Lockheed Martin Corporation Debuts a Moon-To-Earth Communication Satellite Network
In our previous space technology news, we learned about the solution for continuous power supply on the Moon for lunar explorations.
Yet another big problem is the lack of reliable communication if humans have to remain on the Moon for an extended time.
An American aerospace company, Lockheed Martin Corporation, believes they can provide a reliable connection to astronauts to stay in touch during their lunar missions.
The company built a spinoff similar to a crescent-like shape (lunar in its first quarter called the sickle Moon) and a Moon-to-Earth satellite communication network in the project’s initial phase.
The project, Parsec, uses a constellation of small lunar satellites to provide constant communication and navigation support between astronauts, their equipment, and people on Earth.

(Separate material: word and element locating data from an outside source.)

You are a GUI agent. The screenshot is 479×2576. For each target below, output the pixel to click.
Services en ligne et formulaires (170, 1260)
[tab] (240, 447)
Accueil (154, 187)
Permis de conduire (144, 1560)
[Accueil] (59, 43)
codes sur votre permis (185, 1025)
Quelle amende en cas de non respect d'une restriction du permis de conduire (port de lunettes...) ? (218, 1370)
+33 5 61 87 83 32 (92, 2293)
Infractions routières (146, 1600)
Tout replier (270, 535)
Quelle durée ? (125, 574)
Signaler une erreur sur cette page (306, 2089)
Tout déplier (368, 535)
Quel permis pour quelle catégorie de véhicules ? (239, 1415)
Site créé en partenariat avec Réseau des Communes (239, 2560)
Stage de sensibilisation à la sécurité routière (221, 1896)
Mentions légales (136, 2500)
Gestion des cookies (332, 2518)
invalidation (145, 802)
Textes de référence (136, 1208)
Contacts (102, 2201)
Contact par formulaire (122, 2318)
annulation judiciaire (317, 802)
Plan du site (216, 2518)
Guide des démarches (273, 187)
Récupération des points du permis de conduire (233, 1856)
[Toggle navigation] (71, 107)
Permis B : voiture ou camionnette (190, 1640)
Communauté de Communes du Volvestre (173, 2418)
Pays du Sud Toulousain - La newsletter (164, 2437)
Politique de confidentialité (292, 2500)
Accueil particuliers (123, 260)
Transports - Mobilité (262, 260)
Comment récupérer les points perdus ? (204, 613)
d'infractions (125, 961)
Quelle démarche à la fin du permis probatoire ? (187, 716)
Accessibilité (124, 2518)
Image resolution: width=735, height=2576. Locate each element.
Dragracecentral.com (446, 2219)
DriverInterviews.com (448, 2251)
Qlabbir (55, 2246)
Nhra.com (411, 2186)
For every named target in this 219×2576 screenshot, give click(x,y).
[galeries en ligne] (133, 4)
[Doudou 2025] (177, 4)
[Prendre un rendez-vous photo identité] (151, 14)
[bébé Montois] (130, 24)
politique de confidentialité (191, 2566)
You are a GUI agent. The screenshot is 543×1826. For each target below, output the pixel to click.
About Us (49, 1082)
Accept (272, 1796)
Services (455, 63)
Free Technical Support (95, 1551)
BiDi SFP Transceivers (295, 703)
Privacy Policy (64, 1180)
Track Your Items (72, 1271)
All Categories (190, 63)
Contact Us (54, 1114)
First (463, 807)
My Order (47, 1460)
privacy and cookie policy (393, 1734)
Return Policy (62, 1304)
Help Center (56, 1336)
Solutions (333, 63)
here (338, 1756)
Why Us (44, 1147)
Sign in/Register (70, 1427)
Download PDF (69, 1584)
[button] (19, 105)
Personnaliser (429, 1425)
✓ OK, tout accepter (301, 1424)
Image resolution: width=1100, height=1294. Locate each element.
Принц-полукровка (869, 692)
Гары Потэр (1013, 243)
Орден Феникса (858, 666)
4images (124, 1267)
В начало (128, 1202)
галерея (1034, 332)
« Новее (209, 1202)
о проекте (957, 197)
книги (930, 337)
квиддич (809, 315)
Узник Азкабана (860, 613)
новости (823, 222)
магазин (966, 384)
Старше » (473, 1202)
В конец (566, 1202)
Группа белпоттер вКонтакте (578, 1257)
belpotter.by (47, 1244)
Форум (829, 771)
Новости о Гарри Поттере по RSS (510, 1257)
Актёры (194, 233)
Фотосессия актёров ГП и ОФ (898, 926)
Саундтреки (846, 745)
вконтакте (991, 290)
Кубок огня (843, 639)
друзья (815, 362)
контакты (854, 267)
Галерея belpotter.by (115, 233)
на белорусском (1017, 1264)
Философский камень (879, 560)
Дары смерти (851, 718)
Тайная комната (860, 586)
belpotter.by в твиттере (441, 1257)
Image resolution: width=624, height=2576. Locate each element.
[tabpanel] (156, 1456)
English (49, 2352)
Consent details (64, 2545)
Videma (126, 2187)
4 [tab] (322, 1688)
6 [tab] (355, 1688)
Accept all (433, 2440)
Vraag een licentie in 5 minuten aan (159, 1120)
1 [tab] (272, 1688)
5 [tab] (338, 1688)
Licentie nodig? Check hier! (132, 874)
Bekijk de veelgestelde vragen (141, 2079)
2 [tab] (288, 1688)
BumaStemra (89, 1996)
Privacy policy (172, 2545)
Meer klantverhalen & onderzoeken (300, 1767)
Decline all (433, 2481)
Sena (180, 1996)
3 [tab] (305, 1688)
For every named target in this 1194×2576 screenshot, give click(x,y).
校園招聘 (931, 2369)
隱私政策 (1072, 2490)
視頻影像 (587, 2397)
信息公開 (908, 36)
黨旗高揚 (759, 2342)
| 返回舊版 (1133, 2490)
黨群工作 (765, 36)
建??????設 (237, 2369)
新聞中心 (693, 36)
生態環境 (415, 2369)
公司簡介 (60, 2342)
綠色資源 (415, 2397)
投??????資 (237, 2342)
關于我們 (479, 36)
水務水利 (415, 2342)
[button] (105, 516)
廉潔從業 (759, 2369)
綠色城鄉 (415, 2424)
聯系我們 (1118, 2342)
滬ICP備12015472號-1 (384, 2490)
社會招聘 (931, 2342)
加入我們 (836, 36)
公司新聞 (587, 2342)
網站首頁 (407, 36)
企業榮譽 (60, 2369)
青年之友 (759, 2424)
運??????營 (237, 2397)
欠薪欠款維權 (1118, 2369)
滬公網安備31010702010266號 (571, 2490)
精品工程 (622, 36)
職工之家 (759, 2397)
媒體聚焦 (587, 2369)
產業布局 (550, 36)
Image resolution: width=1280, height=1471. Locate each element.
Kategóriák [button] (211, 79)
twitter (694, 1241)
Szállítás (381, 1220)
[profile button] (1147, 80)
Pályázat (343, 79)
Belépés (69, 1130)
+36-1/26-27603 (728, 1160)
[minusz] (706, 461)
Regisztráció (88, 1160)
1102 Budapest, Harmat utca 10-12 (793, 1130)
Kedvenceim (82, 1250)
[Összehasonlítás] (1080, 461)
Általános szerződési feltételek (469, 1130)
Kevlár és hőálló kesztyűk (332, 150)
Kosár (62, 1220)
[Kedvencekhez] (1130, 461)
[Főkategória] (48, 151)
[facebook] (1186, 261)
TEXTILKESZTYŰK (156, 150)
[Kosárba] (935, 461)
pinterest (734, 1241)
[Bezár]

This technology enables astronauts to non-stop communicate with people back home, assist them with spacecraft course changes, and provide them with their precise position and direction back to base, which operates as the Moon’s version of GPS.
Crescent’s first Parsec nodes will be operational by 2025, and Lockheed Martin will supply the satellites. According to its CEO, Joe Landon, the company is well positioned to support and assist NASA’s Artemis Moon landings and other exploratory missions.
There is already an ongoing race of lunar tourism between the US and China, as well as private projects like SpaceX’s lunar exploration mission.
Therefore, this project will benefit Lockheed Martin without interfering with its current operations.